A.A.________ meldete sich im Jahre 2015 aus der Gemeinde U.________ (SO) ab und per 01.07.2015 in der Gemeinde V.________ (BL) an.

Gemäss Angaben der Einwohnerkontrolle V.________ gab A.A.________ bei der Anmeldung in V.________ an, er habe sich am 16.10.2014 von seiner Ehefrau freiwillig getrennt und lebe in V.________ in einem Konkubinat mit B.________.

Seine Ehefrau B.A.________ blieb im vormals gemeinschaftlichen Haus in U.________ (SO) wohnhaft.

Die Ehegatten trafen – soweit ersichtlich – keine Anstalten, ihre Ehe trotz der räumlichen Trennung auch wirtschaftlich aufzulösen.

Prozess-History

Siehe Bundesgerichtsurteil, lit.
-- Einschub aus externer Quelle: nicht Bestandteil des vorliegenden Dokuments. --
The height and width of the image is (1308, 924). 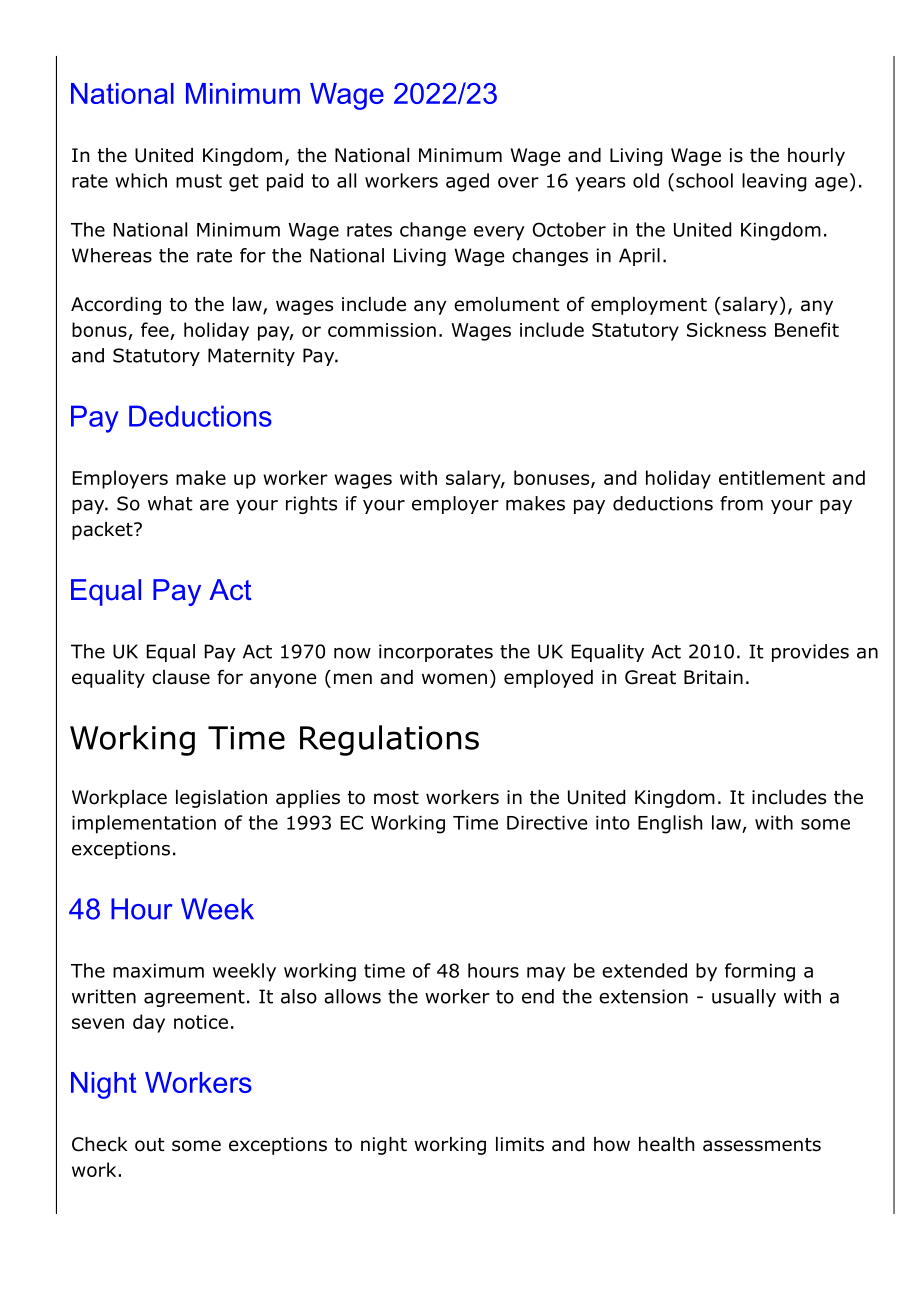 I want to click on limits, so click(x=520, y=1144).
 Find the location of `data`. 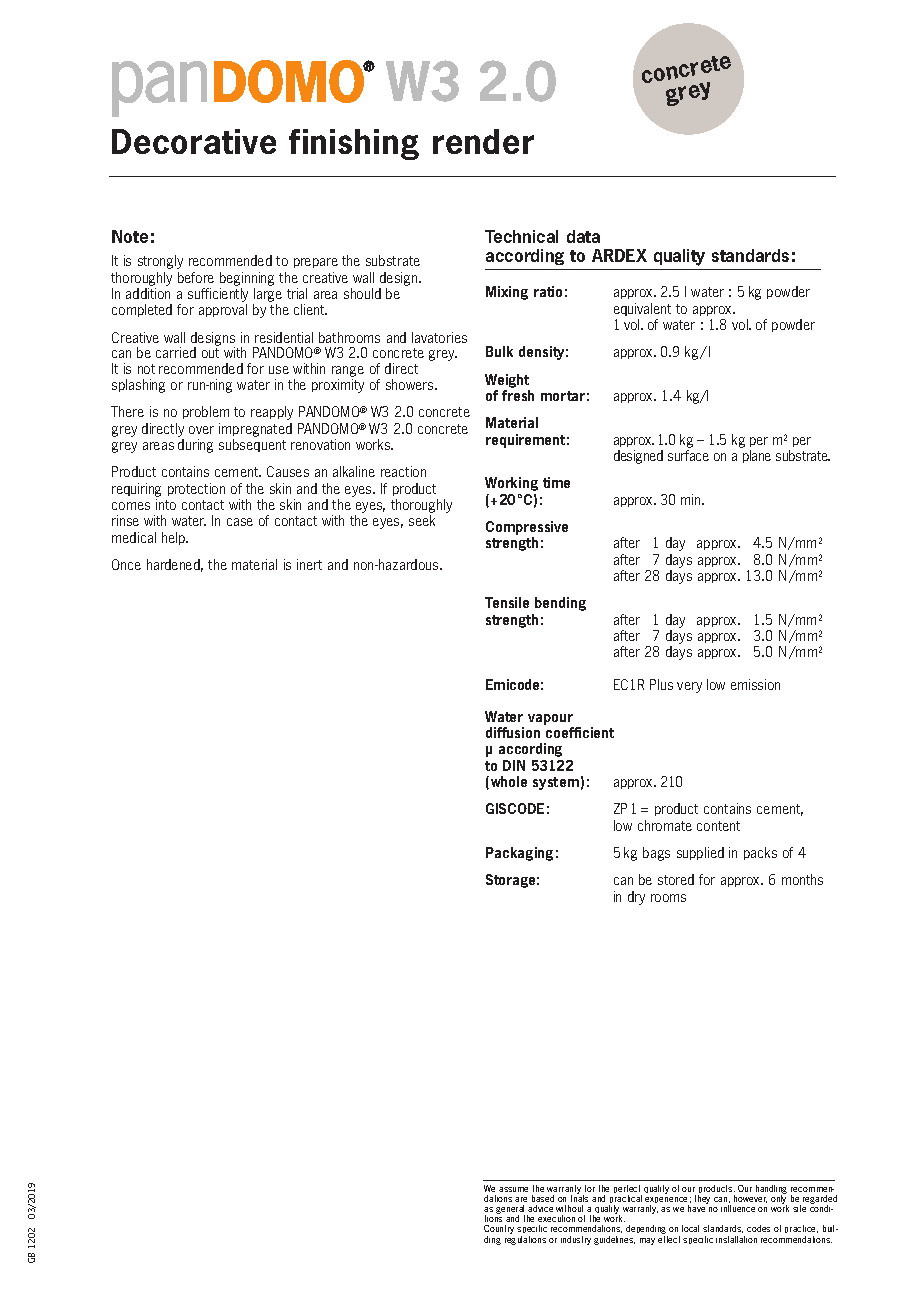

data is located at coordinates (583, 236).
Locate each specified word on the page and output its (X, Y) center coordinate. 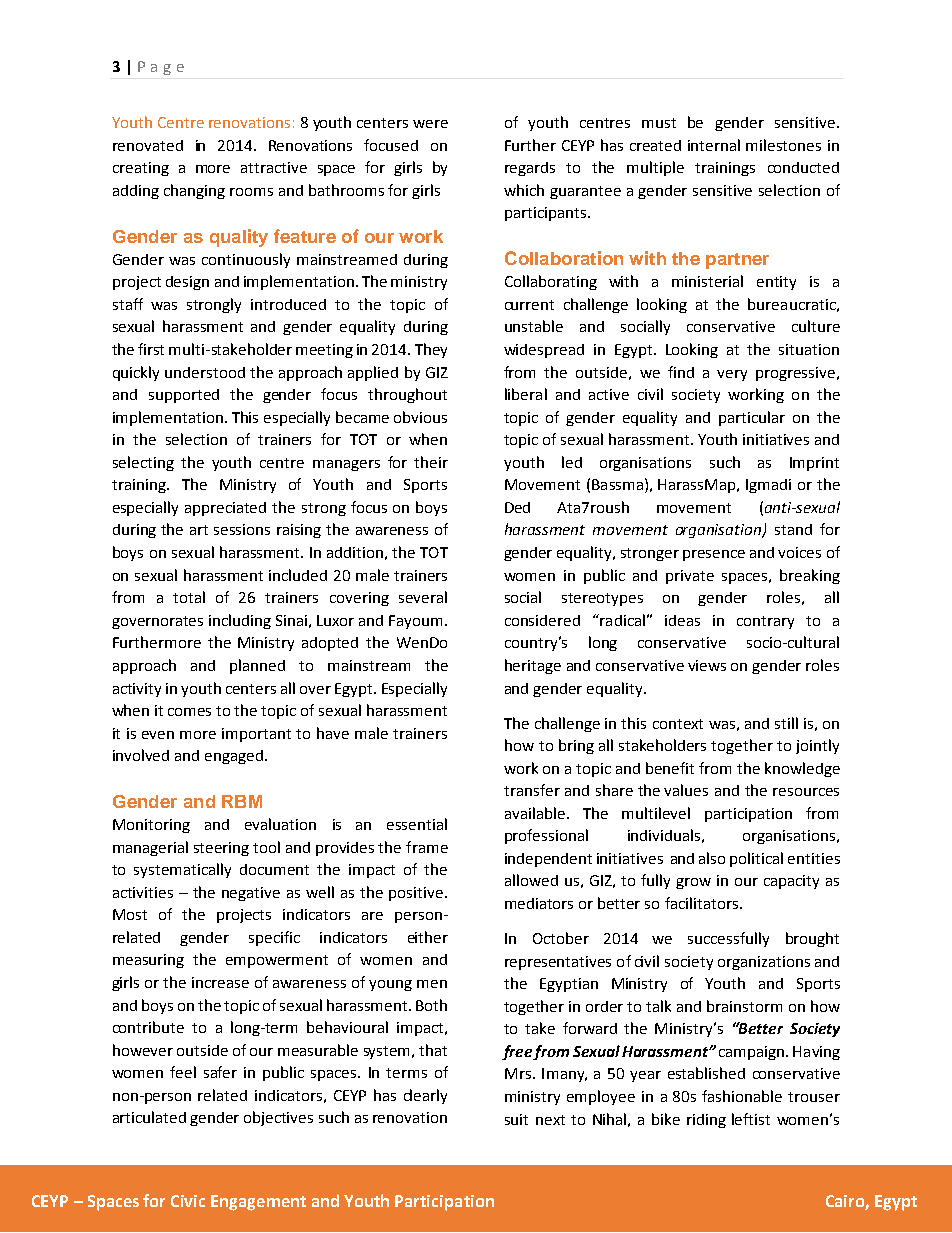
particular (752, 418)
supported (184, 396)
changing (194, 191)
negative (251, 894)
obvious (420, 417)
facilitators (701, 903)
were (430, 124)
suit (516, 1119)
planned (257, 666)
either (428, 937)
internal (714, 145)
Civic (188, 1201)
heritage (533, 666)
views (707, 665)
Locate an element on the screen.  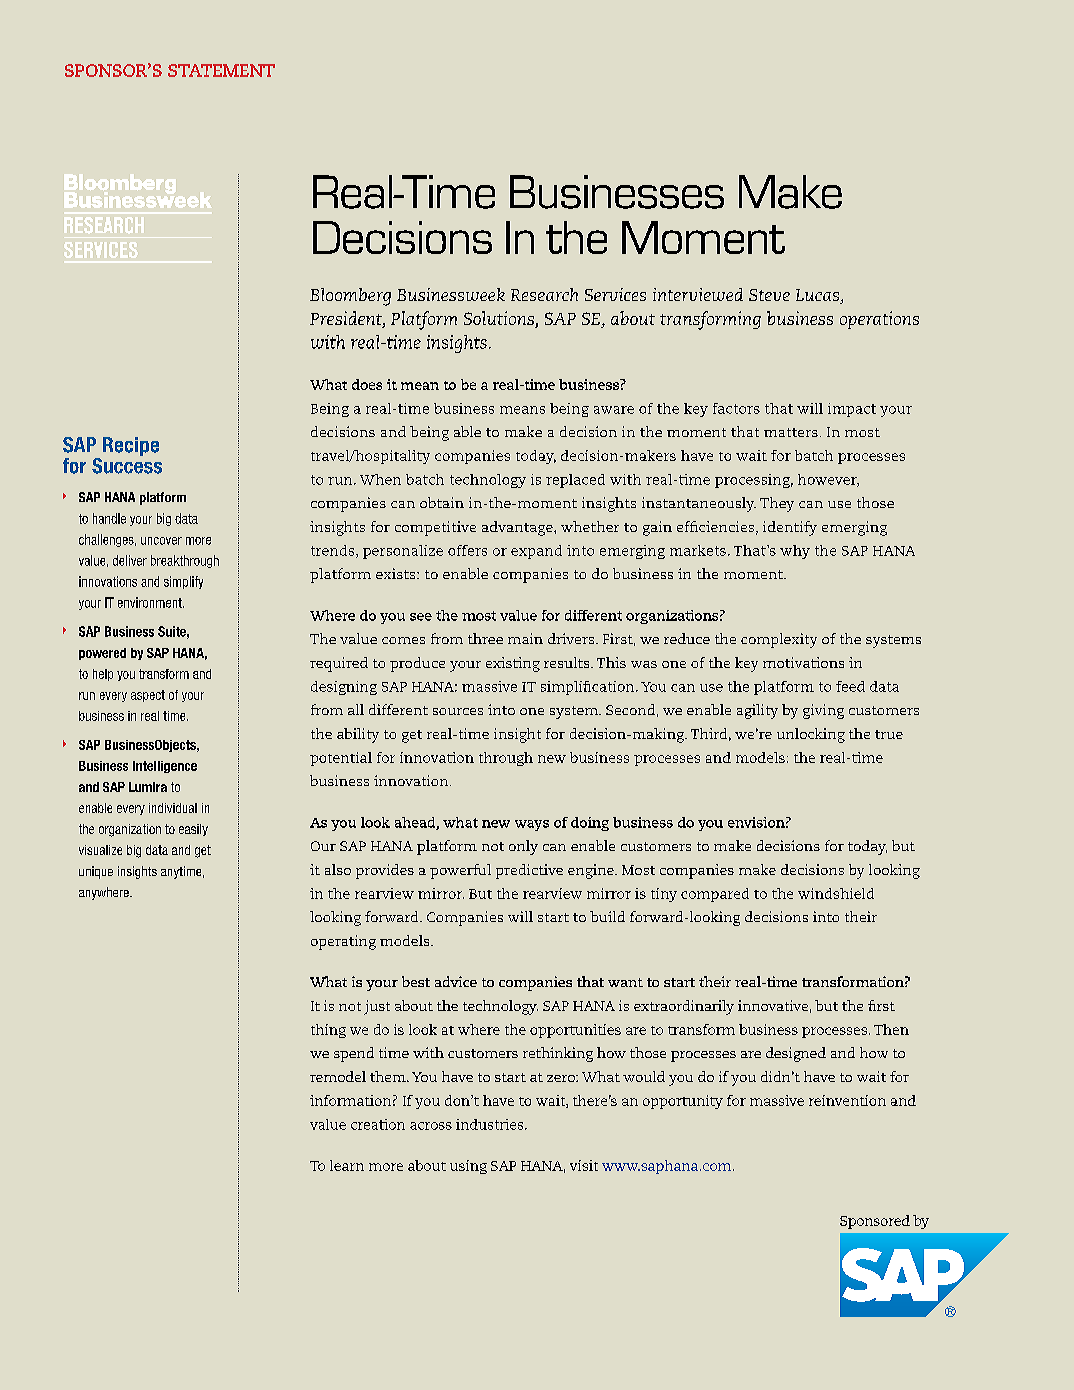
three is located at coordinates (485, 638).
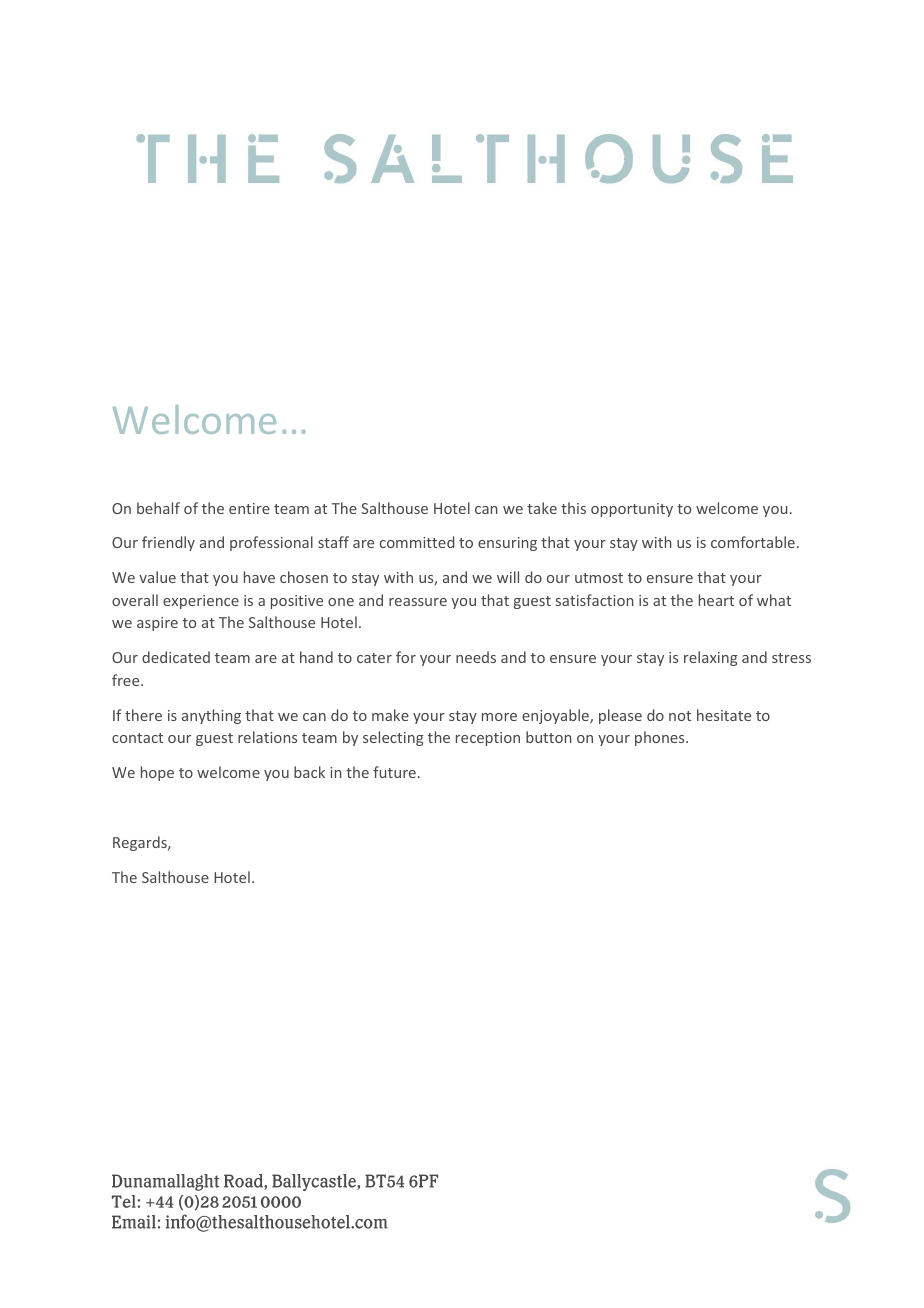  I want to click on relaxing, so click(710, 658).
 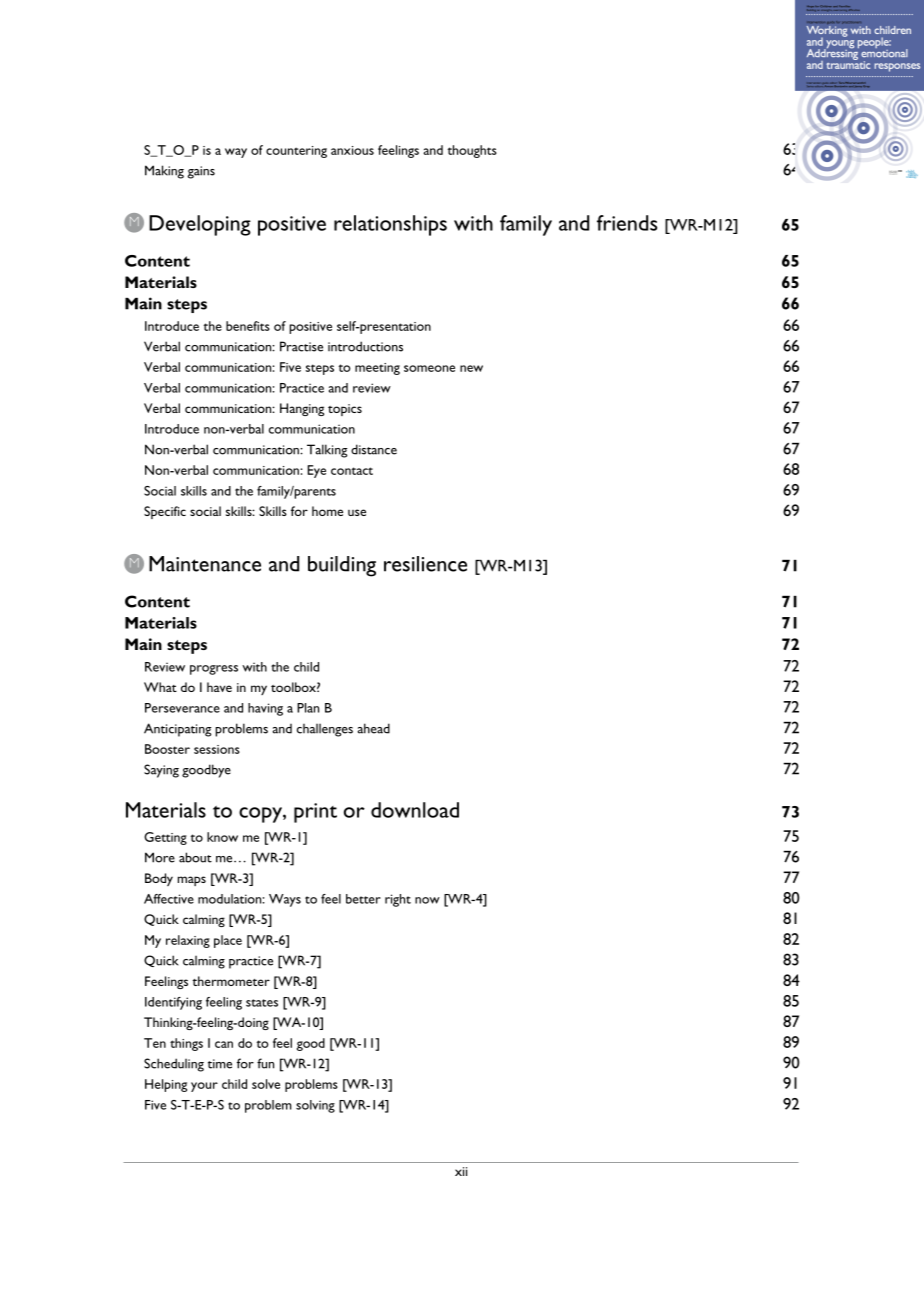 What do you see at coordinates (627, 223) in the page?
I see `friends` at bounding box center [627, 223].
B bis F.

Erwägungen

Bundesgerichtlicher Prüfmodus

Wenn der Kanton,

  • dessen Veranlagung bereits rechtskräftig ist und
  • für den die Bindungswirkung nicht gilt,
  • die Sachverhaltsfeststellungen der Vorinstanz bestreitet,

kommt das Bundesgericht (BGer) nicht umhin,

  • den Sachverhalt frei zu prüfen und
  • das Novenverbot zu relativieren.

Im konkreten Fall war deshalb vom BGer frei zu prüfen:

  • der Sachverhalt bezüglich Gemeinschaftlichkeit der Mittel für Wohnung und Unterhalt
  • unter Berücksichtigung der vom Steueramt des Kantons Solothurn in seiner Vernehmlassung vorgelegten Noven.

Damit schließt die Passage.